La longueur du livre tout d'abord, aux environs de 1000 pages, 1070 pages exactement, une brique. Un pavé uniquement centré sur la maison, ses habitants, ses mystères, ses rituels. Une lecture stagnante…J'ai eu l'impression de déguster tout d'abord un plat succulent, un plat centré sur un seul met, dont le goût absolument unique a fini par devenir de plus en plus écoeurant. Jusqu'à l'indigestion. Ce que j'ai préféré dans le premier tiers du livre fut précisément les rares moments où nous voyons la Maison de l'extérieur, cela apporte des respirations bienvenues et un certain recul pour mieux se replonger dans la Maison ensuite.

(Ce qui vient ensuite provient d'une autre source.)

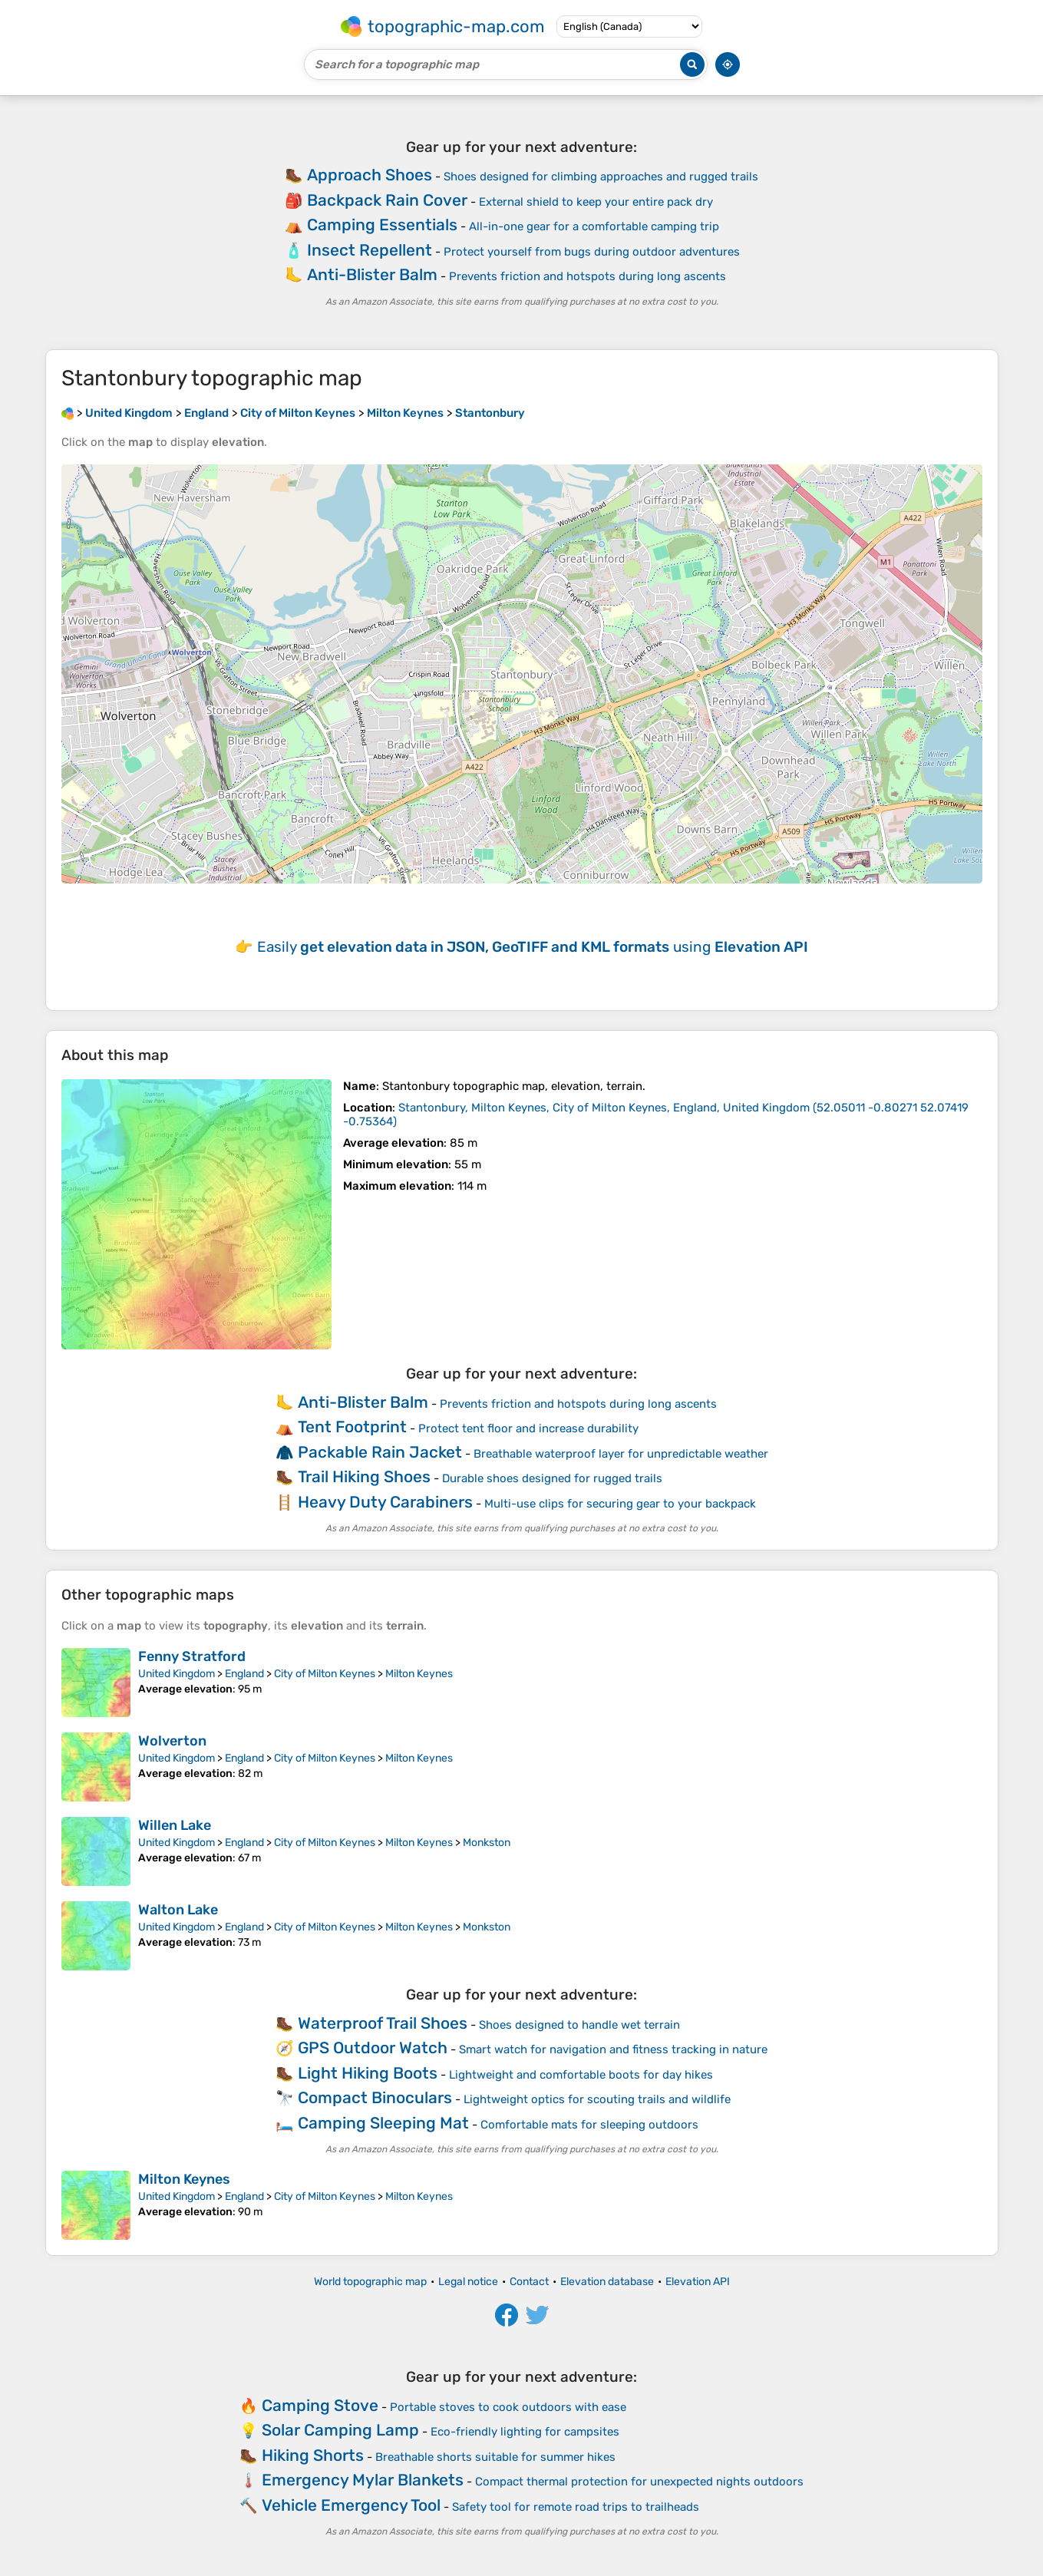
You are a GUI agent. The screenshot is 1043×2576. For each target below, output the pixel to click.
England (244, 1673)
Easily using (532, 947)
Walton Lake (178, 1909)
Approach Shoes (369, 174)
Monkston (486, 1842)
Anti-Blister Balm (372, 274)
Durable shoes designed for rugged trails (552, 1478)
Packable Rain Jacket (380, 1451)
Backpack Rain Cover (387, 200)
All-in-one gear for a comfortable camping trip (594, 226)
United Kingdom (176, 1673)
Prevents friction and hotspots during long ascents (587, 276)
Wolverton (172, 1740)
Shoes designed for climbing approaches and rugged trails (601, 176)
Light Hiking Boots (367, 2072)
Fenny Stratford (192, 1656)
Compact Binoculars (375, 2097)
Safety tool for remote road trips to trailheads (575, 2507)
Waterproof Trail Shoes (382, 2023)
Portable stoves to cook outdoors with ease (508, 2407)
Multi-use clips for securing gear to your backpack (620, 1504)
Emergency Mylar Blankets (363, 2479)
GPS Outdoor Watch (372, 2047)
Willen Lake (174, 1825)
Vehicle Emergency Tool (351, 2505)
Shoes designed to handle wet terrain (579, 2025)
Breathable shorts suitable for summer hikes (495, 2457)
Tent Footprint (352, 1426)
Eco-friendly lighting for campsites (525, 2432)
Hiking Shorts (313, 2455)
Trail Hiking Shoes (364, 1476)
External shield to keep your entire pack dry (596, 202)
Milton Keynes (419, 1673)
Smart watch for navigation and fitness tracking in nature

L'ambiance ensuite, certes onirique, envoutante, captivante, voire ensorcelante, fantastique, mais une ambiance saturée, un huis-clos sentant le renfermé, le jus de chaussettes, la sueur froide et le café bouilli, une atmosphère poussiéreuse, poisseuse, qui a fini par me mettre mal à l'aise, à venir titiller ma claustrophobie et à venir réveiller l'aiguillon de la saudade, cet aiguillon qui me pique si souvent lorsque je n'ai pas ma dose de solitude et d'air libre, sans parler de ces enfants cabossés dont on ne cesse de regarder les déambulations, leur façon de ramper, de se mouvoir, de se chercher, de se battre…je ne me sentais pas à ma place et ne désirais qu'une chose : en sortir. La galerie des personnages est riche mais je n'ai pas réussi à m'attacher à ceux-ci, restant observatrice, extérieure dans cet intérieur…enfermée tout en étant tenue à distance. Ce qu'il y a de pire pour moi pour me mettre mal à l'aise.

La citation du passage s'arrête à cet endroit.